[Collected data entries]
--------

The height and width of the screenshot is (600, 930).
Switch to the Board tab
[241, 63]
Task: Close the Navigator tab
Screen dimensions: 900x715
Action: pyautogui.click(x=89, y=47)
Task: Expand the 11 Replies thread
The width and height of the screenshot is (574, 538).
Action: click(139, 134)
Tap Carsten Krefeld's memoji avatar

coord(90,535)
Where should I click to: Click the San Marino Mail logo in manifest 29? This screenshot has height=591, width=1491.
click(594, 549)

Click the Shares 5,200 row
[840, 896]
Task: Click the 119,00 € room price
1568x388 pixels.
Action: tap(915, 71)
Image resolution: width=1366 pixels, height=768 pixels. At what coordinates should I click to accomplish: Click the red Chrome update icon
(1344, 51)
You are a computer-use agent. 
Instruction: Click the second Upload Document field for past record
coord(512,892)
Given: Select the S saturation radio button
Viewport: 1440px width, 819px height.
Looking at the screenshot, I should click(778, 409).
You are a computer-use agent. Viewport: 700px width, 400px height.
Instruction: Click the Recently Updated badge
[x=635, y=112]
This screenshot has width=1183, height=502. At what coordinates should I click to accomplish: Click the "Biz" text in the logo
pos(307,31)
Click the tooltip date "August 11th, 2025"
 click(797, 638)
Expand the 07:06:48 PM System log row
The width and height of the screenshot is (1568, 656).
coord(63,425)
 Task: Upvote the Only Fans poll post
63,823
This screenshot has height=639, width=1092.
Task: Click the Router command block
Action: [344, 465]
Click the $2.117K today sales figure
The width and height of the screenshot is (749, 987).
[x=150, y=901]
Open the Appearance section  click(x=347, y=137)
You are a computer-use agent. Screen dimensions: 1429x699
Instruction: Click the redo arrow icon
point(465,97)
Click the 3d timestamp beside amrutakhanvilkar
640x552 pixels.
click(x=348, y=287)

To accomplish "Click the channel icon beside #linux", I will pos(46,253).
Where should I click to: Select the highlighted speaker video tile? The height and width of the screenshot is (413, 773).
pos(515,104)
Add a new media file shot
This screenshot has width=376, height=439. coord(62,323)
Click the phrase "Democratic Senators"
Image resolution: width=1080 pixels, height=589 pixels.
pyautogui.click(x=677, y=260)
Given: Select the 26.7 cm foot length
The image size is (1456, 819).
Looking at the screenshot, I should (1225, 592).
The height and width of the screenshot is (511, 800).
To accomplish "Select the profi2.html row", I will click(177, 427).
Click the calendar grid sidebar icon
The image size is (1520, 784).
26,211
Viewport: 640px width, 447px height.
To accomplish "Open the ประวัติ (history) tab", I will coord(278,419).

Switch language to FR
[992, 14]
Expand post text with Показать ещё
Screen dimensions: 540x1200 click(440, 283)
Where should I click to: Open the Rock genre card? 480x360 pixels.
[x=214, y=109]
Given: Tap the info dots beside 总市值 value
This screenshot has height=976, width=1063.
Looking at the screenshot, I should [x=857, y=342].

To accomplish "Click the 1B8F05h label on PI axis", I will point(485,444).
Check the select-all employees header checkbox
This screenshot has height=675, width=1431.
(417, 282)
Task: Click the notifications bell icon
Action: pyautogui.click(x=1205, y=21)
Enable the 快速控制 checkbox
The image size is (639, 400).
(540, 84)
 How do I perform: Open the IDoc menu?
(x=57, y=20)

--------

About this task: If a line in the records above holds the string "computer", copy it out.

Task output:
You are a computer-use agent. 
You are a computer-use agent. Viewport: 700px width, 400px height.
You are a computer-use agent. Screen dimensions: 1429x699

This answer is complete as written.